= National academy =

Organizational body

A national academy is an organizational body, usually operating with state financial support and approval, that co-ordinates scholarly research activities and standards for academic disciplines, and serves as public policy advisors, research institutes, think tanks, and public administration consultants for governments or on issues of public importance, most frequently in the sciences but also in the humanities. Typically the country's learned societies in individual disciplines will liaise with or be coordinated by the national academy. National academies play an important organisational role in academic exchanges and collaborations between countries.

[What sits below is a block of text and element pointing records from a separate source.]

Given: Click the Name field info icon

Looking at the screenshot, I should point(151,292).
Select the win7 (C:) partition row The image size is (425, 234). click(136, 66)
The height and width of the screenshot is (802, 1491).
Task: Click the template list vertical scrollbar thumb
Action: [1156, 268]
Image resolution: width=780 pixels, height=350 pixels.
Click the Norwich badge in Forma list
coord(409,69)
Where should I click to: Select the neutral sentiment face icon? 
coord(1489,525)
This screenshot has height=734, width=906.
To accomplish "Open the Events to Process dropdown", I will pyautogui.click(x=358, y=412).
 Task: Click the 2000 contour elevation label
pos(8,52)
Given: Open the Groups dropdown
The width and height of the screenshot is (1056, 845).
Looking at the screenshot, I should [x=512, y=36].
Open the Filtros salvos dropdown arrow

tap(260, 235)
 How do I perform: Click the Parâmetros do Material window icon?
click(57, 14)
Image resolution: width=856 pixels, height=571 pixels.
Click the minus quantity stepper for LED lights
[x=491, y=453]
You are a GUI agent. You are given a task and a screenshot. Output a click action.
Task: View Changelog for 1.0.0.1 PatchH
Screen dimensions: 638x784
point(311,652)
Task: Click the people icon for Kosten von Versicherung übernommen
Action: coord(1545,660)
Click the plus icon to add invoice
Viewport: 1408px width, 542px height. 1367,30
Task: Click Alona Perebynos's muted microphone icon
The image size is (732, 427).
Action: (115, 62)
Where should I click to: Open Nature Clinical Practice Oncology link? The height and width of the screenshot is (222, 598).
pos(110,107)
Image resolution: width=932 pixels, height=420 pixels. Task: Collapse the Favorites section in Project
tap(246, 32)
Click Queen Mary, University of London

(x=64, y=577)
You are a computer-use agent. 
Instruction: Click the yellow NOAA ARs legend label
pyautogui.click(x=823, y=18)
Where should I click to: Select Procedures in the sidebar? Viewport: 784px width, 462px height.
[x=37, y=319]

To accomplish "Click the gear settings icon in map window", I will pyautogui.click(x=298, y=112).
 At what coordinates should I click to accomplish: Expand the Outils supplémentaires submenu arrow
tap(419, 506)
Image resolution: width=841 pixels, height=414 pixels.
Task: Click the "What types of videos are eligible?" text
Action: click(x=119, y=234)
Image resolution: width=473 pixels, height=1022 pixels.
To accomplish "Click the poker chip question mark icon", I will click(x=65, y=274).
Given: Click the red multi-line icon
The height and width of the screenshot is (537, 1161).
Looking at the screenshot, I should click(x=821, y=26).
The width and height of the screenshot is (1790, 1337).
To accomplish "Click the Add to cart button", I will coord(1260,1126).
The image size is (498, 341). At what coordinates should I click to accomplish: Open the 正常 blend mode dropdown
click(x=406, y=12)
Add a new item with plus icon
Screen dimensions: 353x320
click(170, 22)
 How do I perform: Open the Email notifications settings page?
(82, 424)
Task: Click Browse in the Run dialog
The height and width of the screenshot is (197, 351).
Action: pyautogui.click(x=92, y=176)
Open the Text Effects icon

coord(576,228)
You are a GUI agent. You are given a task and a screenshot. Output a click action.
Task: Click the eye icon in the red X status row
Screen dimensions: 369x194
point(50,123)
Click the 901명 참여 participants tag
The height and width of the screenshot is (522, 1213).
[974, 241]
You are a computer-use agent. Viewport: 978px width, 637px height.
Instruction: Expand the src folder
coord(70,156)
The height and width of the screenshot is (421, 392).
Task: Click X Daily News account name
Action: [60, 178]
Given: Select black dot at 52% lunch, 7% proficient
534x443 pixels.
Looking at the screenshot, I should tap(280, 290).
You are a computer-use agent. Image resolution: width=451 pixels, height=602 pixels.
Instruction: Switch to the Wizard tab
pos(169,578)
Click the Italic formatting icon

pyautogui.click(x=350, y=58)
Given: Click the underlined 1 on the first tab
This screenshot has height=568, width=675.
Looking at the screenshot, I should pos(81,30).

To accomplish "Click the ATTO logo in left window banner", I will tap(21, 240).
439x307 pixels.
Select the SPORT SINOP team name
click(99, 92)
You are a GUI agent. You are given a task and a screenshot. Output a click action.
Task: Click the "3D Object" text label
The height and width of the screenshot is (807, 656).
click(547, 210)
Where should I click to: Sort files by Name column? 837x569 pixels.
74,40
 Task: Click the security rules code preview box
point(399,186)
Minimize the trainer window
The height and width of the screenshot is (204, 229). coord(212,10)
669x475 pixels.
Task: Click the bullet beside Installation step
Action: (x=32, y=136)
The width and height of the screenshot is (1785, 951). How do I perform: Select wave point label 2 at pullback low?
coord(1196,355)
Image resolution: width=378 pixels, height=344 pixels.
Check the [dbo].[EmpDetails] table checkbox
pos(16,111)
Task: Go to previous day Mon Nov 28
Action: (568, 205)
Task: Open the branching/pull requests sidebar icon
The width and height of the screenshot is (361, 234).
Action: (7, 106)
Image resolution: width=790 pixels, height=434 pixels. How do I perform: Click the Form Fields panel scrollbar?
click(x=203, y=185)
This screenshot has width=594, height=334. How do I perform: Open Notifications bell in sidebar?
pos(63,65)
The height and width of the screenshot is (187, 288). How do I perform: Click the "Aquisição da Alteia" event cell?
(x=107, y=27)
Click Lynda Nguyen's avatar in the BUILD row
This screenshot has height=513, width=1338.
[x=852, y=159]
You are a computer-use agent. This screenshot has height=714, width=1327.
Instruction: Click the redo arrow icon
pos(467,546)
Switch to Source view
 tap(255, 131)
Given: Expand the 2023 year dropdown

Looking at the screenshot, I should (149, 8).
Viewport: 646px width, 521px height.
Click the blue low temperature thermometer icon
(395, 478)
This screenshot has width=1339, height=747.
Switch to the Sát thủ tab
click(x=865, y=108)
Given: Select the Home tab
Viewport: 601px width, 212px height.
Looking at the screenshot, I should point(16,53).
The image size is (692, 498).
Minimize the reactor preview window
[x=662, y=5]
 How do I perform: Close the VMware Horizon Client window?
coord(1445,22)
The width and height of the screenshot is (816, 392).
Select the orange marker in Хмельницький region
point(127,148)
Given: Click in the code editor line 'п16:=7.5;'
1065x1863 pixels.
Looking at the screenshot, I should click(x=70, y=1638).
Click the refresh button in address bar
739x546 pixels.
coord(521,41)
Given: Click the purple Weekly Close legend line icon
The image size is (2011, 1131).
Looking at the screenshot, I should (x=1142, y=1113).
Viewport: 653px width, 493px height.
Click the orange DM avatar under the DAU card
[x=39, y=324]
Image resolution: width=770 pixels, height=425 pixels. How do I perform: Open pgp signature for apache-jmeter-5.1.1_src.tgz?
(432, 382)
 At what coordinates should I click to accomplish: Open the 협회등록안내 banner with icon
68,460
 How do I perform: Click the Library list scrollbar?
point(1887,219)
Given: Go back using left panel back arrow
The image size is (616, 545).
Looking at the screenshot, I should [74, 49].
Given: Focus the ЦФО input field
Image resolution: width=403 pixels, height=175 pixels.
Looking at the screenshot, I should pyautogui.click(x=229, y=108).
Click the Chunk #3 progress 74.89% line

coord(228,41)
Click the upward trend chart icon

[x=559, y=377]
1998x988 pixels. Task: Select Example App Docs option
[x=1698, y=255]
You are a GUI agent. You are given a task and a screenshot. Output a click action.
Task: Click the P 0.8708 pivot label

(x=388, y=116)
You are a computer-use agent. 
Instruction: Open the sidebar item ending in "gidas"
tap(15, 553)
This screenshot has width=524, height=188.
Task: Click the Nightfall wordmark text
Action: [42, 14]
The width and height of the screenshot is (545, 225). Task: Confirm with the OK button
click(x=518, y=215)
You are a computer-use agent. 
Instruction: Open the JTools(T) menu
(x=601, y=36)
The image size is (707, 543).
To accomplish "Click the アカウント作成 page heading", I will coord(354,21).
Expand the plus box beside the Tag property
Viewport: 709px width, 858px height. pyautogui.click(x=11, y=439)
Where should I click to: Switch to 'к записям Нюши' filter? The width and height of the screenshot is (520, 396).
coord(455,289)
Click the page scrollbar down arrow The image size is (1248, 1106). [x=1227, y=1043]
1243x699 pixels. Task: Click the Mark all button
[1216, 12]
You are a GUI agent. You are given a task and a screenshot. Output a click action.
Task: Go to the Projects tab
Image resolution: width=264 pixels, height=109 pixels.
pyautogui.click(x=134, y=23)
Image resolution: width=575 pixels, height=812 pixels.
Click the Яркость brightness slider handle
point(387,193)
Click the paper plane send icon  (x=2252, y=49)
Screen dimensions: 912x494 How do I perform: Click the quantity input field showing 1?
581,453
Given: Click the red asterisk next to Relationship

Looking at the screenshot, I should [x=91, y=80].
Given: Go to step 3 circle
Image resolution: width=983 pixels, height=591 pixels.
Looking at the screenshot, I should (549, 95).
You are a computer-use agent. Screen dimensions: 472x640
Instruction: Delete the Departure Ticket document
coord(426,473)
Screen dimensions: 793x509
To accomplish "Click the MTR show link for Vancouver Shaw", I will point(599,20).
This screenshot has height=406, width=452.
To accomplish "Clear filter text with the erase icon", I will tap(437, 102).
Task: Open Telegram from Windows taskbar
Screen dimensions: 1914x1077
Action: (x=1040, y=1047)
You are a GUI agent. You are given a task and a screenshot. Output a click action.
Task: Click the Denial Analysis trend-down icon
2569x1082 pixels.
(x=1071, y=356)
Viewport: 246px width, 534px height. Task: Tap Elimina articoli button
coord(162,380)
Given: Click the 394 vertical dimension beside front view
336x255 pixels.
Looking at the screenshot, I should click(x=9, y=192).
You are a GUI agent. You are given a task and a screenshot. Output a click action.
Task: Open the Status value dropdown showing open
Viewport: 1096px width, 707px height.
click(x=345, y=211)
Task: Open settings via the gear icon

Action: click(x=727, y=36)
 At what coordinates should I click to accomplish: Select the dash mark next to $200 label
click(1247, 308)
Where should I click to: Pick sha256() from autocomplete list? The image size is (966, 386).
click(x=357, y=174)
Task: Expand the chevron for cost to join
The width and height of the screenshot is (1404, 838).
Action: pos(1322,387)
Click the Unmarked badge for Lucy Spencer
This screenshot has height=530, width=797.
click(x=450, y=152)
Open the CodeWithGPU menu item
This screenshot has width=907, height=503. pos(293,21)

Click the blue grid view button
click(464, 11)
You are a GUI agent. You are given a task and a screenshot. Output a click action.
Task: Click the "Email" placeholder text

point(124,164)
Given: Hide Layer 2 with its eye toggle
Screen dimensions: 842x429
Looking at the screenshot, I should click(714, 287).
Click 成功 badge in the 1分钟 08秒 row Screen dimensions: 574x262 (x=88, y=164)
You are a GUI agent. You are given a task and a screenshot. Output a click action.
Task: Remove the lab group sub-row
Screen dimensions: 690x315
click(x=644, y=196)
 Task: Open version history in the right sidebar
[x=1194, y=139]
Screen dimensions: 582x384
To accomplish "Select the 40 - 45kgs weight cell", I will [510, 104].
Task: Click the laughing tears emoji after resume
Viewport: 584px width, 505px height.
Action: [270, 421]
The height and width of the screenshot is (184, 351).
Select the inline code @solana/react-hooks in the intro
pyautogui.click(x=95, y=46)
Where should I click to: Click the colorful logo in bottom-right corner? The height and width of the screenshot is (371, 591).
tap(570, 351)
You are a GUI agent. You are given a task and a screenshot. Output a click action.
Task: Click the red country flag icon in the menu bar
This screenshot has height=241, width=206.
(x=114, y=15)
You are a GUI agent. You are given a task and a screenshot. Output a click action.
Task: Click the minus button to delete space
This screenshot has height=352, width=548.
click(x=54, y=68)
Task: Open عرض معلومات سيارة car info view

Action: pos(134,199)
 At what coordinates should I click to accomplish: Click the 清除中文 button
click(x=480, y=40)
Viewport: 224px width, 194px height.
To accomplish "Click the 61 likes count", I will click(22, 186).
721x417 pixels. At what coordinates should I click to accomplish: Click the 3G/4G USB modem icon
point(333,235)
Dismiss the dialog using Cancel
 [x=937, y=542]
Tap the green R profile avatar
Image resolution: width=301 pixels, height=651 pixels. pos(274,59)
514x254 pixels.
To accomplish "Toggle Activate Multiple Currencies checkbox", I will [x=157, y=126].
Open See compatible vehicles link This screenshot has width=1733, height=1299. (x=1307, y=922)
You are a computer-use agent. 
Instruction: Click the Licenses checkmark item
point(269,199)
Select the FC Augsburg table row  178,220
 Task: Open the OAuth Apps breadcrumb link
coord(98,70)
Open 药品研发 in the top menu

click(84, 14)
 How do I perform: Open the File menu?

The extent of official recognition of national academies varies between countries. In some cases, like France or Spain, they are explicitly or de facto an arm of government; in others, as in the United Kingdom, they are voluntary, non-profit bodies with which the government has agreed to negotiate, and which may receive government financial support while retaining substantial independence. In some countries, a single academy covers all disciplines. In others, there are several academies, which work together more or less closely; for example, France, where the Institut de France groups five self-governing Academies, or Spain, where the Institute of Spain fulfills a similar function. In many states, they are organized in academies of science. In the countries of the former Soviet Union, and in the People's Republic of China, the national academies have considerable power over policy and personnel in their areas. There is, however, a growing consensus among international federations of learned academies that bona fide national (or learned) academies need to adhere to certain criteria:
- The fellowship is elected, on the basis of excellence, by existing fellows (members)
- The number of fellows is restricted either to a total number or to a rate of accretion
- The governance of the academy is democratic and "bottom up". The fellowship is the ultimate source of the academy's authority
- The academy is independent of government, industry and professional associations. Most, if not all, academies derive some financial support from some or all of these other organisations but this support needs to be given in a manner that does not compromise the academy's independence.

==Significance==
Election to a leading national academy is one of the strongest forms of peer recognition in science and engineering: official academy sources describe it as among the highest professional honors, and empirical studies show that learned-academy fellows are drawn overwhelmingly from the extreme upper tail of scientific achievement. Academy members are also substantially overrepresented among Nobel laureates, although academy election should be understood as elite peer recognition rather than as a formal predictor of Nobel-, Turing-, Abel-, or Fields-level prizes.

==United States==
In 1863, President of the United States Abraham Lincoln incorporated the United States National Academies of Sciences, Engineering, and Medicine (NASEM). The affiliated organizations were granted congressional charters to operate under the National Academy of Sciences. In 1916 President Woodrow Wilson reincorporated the organization under the National Research Council to foster scientific research emphasizing American industries. Today NASEM is composed of three non-profit member organizations: the National Academy of Sciences (NAS), the National Academy of Engineering (NAE), and the National Academy of Medicine (NAM) (after 2015; formerly Institute of Medicine (IoM)). The U.S. national academies also serve as public policy advisors, research institutes, think tanks, and public administration consultants on issues of public importance or on request by the government.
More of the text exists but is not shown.